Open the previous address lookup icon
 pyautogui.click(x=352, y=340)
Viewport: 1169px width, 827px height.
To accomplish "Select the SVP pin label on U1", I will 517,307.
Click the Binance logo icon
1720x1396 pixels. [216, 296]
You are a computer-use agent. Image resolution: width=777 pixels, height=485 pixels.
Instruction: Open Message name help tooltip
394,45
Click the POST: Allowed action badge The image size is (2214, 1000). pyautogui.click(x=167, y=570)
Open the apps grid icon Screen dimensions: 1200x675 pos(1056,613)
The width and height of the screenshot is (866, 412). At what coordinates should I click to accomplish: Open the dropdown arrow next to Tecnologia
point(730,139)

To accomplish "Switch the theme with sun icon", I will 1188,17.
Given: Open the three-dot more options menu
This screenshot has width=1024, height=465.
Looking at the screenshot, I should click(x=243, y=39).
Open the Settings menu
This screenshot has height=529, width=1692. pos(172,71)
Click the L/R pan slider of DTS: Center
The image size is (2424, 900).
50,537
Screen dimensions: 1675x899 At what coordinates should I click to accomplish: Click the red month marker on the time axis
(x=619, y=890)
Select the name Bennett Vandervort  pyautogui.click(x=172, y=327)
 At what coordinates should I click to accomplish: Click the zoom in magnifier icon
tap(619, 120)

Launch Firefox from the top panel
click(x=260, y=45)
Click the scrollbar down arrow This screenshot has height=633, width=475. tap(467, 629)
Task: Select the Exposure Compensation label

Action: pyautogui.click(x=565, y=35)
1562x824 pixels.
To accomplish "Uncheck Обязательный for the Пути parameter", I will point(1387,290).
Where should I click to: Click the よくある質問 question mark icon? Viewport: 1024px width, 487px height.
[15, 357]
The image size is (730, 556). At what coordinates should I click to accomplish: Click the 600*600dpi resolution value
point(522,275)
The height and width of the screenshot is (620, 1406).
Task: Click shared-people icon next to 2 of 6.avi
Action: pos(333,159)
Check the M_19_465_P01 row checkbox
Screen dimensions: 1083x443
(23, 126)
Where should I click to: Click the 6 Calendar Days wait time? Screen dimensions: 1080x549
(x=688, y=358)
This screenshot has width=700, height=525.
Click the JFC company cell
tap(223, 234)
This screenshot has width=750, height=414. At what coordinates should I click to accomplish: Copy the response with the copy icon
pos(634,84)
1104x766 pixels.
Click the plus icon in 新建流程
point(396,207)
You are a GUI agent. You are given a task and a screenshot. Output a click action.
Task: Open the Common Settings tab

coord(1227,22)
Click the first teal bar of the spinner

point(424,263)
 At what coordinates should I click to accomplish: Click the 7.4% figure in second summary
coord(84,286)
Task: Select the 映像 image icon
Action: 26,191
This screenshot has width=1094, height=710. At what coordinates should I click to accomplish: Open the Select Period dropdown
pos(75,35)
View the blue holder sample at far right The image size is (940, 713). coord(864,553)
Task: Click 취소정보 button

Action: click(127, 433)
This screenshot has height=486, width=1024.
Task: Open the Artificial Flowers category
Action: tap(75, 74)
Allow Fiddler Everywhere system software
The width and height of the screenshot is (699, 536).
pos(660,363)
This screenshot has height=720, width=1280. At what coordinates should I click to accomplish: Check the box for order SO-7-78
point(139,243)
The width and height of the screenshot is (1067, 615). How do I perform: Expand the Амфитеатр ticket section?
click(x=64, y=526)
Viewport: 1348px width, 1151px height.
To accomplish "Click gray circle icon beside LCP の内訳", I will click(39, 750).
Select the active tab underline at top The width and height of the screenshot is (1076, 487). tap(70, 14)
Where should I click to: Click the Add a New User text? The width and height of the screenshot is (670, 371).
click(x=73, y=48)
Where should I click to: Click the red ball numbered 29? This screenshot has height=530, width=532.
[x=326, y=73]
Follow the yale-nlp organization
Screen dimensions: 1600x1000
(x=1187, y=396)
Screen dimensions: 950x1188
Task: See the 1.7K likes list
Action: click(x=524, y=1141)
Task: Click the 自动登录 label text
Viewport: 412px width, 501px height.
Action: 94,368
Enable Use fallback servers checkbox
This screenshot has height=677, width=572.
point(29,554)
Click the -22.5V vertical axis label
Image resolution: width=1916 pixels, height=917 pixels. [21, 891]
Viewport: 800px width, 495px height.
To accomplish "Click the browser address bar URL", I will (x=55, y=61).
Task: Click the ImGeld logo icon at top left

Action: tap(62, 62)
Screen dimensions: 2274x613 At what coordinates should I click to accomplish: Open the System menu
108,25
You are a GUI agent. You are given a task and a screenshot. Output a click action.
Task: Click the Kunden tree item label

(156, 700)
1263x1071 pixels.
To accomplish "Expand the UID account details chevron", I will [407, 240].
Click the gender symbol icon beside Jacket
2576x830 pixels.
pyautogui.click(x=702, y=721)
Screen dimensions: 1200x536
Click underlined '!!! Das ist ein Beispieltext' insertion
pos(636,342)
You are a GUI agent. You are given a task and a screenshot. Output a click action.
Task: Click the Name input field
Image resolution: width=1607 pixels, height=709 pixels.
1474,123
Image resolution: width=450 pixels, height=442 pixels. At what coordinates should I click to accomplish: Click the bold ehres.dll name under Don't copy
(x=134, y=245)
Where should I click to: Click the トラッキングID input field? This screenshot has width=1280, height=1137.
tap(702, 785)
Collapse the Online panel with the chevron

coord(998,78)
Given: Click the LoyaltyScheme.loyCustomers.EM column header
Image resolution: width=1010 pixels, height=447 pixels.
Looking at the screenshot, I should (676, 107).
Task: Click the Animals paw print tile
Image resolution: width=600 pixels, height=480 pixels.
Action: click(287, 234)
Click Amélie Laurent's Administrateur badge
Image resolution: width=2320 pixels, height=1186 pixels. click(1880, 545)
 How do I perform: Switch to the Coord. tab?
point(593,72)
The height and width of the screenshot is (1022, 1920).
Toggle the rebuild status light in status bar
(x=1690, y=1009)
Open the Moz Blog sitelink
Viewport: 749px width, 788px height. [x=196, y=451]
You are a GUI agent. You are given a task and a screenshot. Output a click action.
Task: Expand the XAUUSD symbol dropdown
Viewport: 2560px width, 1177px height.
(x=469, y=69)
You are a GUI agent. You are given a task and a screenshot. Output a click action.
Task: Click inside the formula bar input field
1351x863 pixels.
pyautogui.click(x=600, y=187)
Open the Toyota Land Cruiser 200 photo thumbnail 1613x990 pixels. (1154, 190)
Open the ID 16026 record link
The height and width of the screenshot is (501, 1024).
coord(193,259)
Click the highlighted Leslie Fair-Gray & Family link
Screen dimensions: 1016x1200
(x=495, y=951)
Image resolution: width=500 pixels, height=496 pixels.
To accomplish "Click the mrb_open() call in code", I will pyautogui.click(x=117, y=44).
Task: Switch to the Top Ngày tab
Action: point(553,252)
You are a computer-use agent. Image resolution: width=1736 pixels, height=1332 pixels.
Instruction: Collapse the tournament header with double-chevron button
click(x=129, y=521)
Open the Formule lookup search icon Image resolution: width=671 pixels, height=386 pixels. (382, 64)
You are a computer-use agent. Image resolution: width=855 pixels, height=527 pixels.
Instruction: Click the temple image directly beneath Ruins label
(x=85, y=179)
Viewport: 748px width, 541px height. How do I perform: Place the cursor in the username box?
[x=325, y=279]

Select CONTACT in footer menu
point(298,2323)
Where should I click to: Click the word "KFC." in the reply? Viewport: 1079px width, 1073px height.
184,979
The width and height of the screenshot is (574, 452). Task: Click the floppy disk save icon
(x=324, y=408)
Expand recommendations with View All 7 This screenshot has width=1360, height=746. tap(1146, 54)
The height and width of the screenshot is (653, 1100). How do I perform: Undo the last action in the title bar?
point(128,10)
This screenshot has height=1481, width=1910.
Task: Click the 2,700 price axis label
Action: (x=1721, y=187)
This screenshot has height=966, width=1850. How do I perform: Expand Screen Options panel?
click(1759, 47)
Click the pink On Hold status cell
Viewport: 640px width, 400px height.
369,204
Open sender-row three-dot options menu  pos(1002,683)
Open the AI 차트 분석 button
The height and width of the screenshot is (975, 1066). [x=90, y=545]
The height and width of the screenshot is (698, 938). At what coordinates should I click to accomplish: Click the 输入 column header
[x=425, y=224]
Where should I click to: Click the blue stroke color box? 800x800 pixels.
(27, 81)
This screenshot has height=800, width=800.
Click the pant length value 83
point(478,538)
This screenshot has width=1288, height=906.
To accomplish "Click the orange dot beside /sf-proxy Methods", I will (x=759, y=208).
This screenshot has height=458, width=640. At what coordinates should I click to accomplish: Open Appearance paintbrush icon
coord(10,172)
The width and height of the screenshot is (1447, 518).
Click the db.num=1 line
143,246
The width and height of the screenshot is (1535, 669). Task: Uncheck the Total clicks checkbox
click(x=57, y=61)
* * *
Set down again, word for word, the stretch of records from the line with "Where should I click to: Click the word" to the line with "This screenshot has width=1288, height=906.", both of those lines included.

Where should I click to: Click the word "KFC." in the reply? Viewport: 1079px width, 1073px height.
184,979
The width and height of the screenshot is (574, 452). Task: Click the floppy disk save icon
(x=324, y=408)
Expand recommendations with View All 7 This screenshot has width=1360, height=746. tap(1146, 54)
The height and width of the screenshot is (653, 1100). How do I perform: Undo the last action in the title bar?
point(128,10)
This screenshot has height=1481, width=1910.
Task: Click the 2,700 price axis label
Action: (x=1721, y=187)
This screenshot has height=966, width=1850. How do I perform: Expand Screen Options panel?
click(1759, 47)
Click the pink On Hold status cell
Viewport: 640px width, 400px height.
369,204
Open sender-row three-dot options menu  pos(1002,683)
Open the AI 차트 분석 button
The height and width of the screenshot is (975, 1066). [x=90, y=545]
The height and width of the screenshot is (698, 938). At what coordinates should I click to accomplish: Click the 输入 column header
[x=425, y=224]
Where should I click to: Click the blue stroke color box? 800x800 pixels.
(27, 81)
This screenshot has height=800, width=800.
Click the pant length value 83
point(478,538)
This screenshot has width=1288, height=906.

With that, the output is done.